───── Records for the task ─────

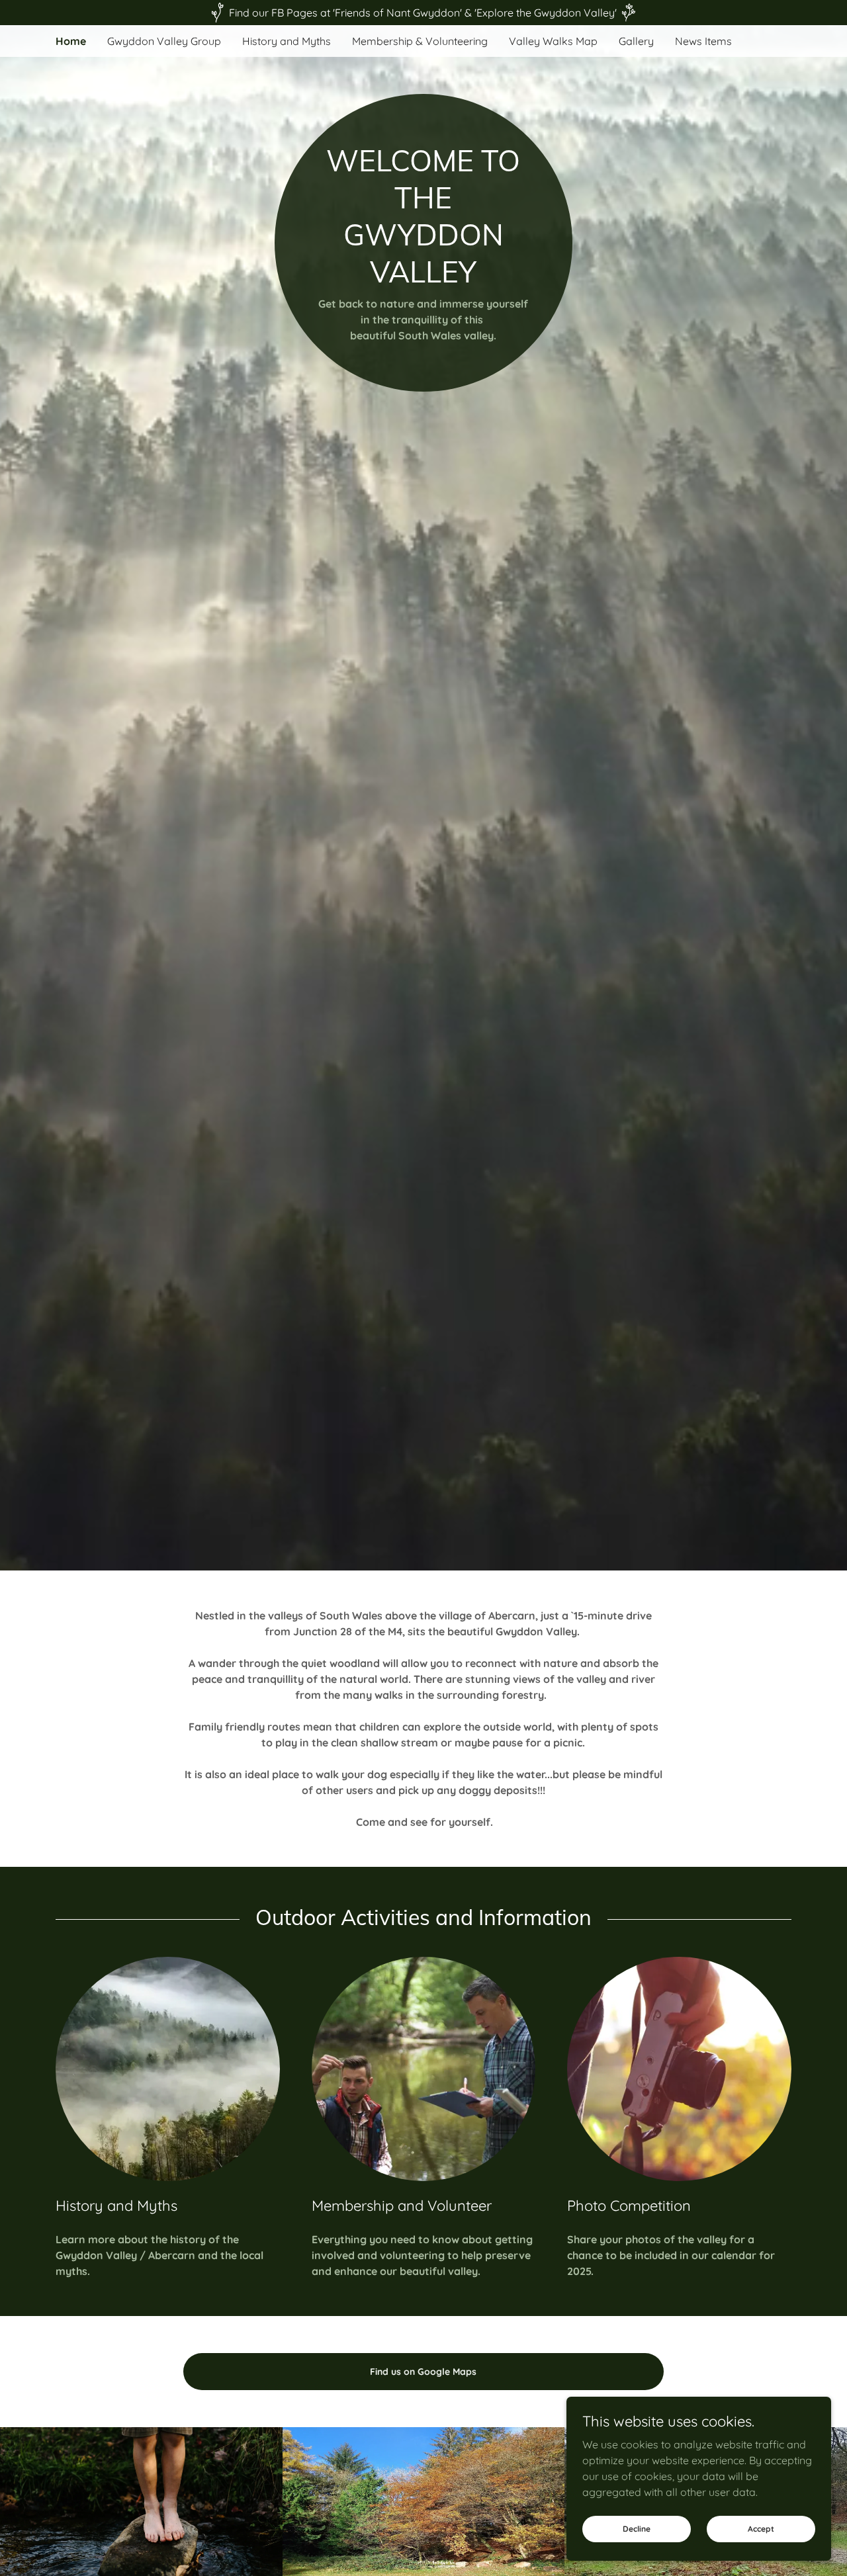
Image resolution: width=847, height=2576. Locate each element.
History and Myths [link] (286, 41)
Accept (761, 2529)
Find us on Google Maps (423, 2372)
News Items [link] (703, 41)
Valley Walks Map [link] (553, 41)
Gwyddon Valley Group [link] (164, 41)
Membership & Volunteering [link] (420, 41)
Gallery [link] (636, 41)
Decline (636, 2529)
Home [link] (71, 41)
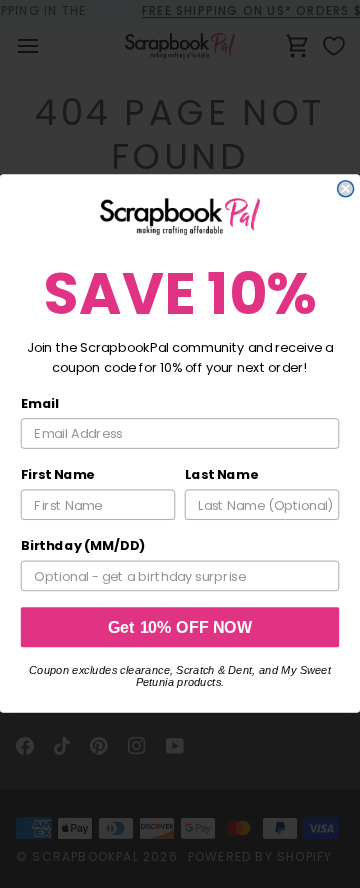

─────

[Action item]: Please output every entry exactly as written, apart from the pictures.

[Exercise result]:
Image resolution: width=847, height=2576. Locate each element.
History and Myths [link] (286, 41)
Accept (761, 2529)
Find us on Google Maps (423, 2372)
News Items [link] (703, 41)
Valley Walks Map [link] (553, 41)
Gwyddon Valley Group [link] (164, 41)
Membership & Volunteering [link] (420, 41)
Gallery [link] (636, 41)
Decline (636, 2529)
Home [link] (71, 41)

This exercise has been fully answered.